Your goal -
Rewrite the entries from the line containing "You are a GUI" through the line containing "point(1110,86)", replacing "Diagnostics" with "Settings" and leaving everything else unchanged.

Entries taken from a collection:
☆ ☆ ☆

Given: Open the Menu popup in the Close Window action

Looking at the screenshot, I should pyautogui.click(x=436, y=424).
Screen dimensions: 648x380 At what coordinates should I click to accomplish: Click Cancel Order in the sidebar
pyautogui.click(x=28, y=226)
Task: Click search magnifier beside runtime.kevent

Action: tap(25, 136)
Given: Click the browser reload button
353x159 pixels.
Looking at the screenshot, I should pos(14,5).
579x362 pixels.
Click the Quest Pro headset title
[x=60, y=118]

☆ ☆ ☆

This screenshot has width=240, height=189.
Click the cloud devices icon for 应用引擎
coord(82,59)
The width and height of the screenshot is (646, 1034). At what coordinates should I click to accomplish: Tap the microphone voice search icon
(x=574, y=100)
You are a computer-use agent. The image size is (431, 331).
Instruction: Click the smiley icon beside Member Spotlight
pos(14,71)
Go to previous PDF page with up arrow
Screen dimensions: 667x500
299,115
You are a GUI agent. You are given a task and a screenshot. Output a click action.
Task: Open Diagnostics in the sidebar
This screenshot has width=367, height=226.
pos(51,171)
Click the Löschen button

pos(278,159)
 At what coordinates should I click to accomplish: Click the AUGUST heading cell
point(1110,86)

☆ ☆ ☆

Task output -
You are a GUI agent. You are given a task and a screenshot. Output a click action.
Task: Open Settings in the sidebar
This screenshot has width=367, height=226.
pos(51,171)
Click the Löschen button

pos(278,159)
 At what coordinates should I click to accomplish: Click the AUGUST heading cell
point(1110,86)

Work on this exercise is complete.